- [TASK STATEMENT]
Swap "chart" for "graph" in the lines starting at the one containing "At what coordinates" and ending at the one containing "click(x=77, y=373)", leaving everything else unchanged. Give back only those lines, without the pictures.

- [EXERCISE DATA]
======

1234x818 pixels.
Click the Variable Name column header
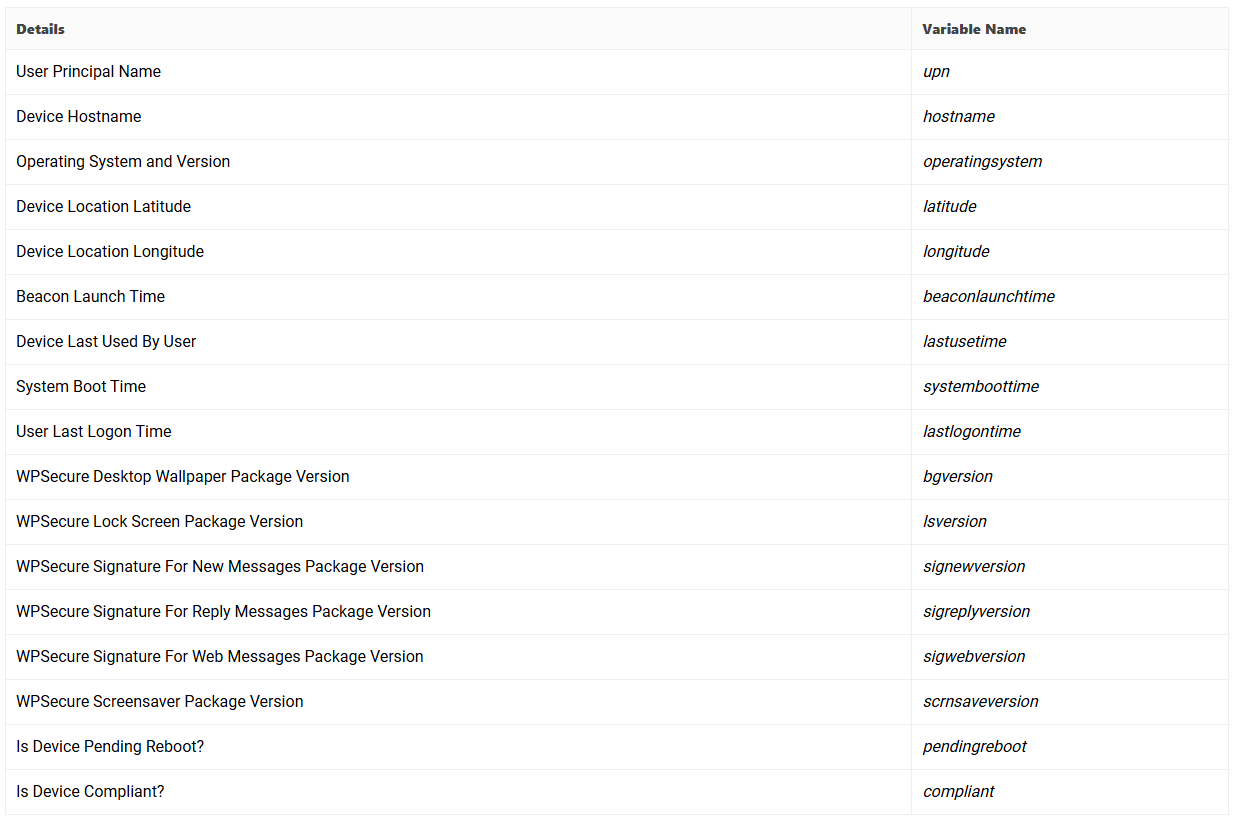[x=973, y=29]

======

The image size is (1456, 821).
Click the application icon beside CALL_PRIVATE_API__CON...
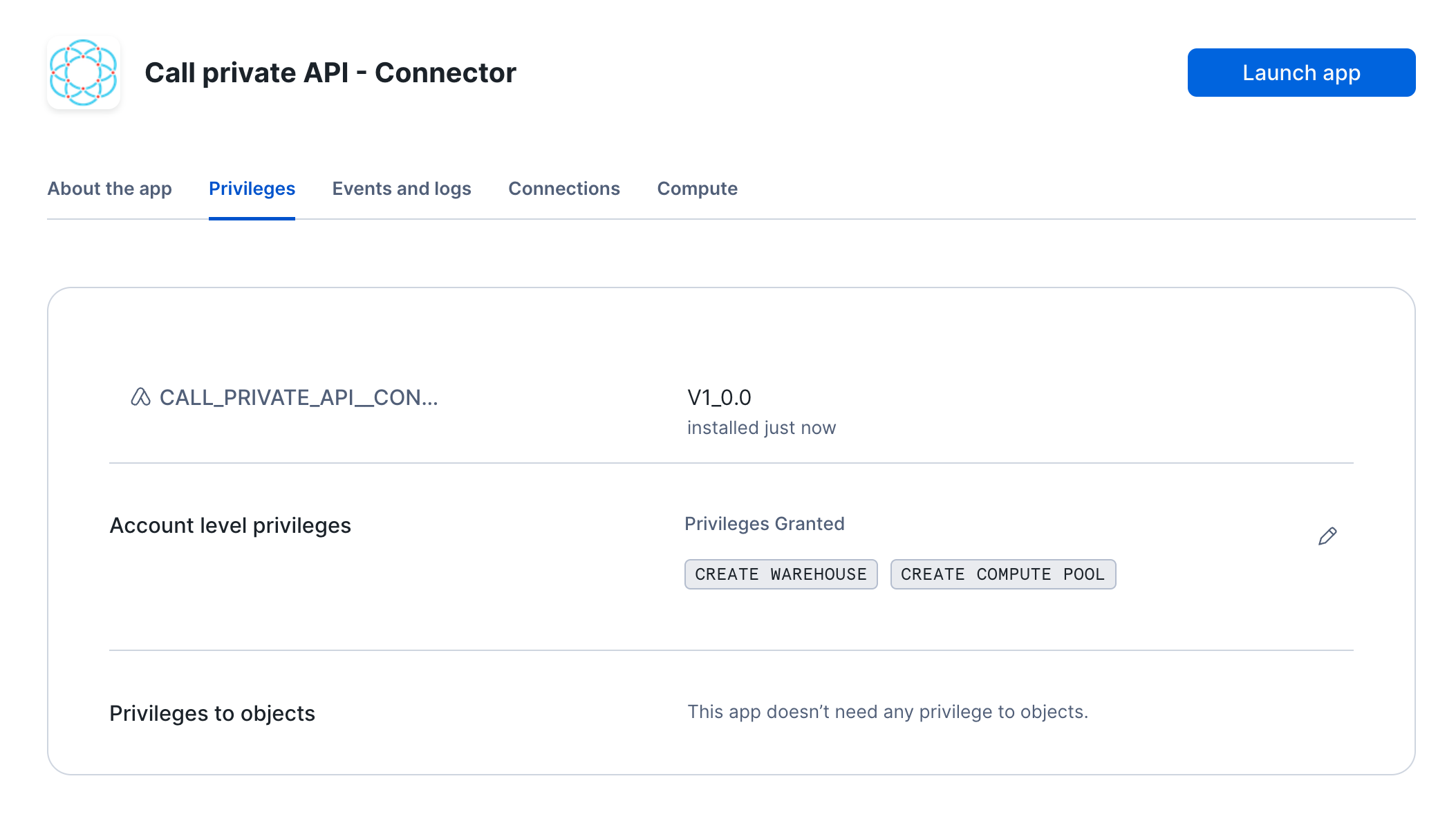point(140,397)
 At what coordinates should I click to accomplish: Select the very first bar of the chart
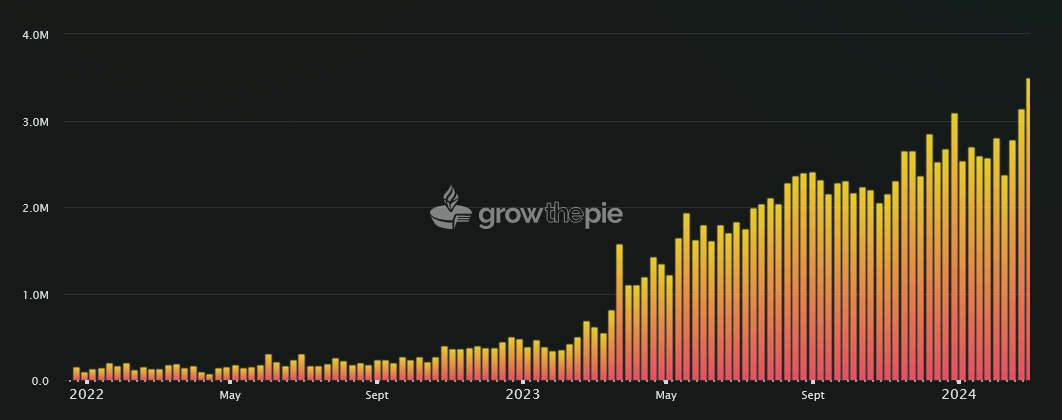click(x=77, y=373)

======

- [WRITTEN RESPONSE]
 At what coordinates should I click to accomplish: Select the very first bar of the graph
click(x=77, y=373)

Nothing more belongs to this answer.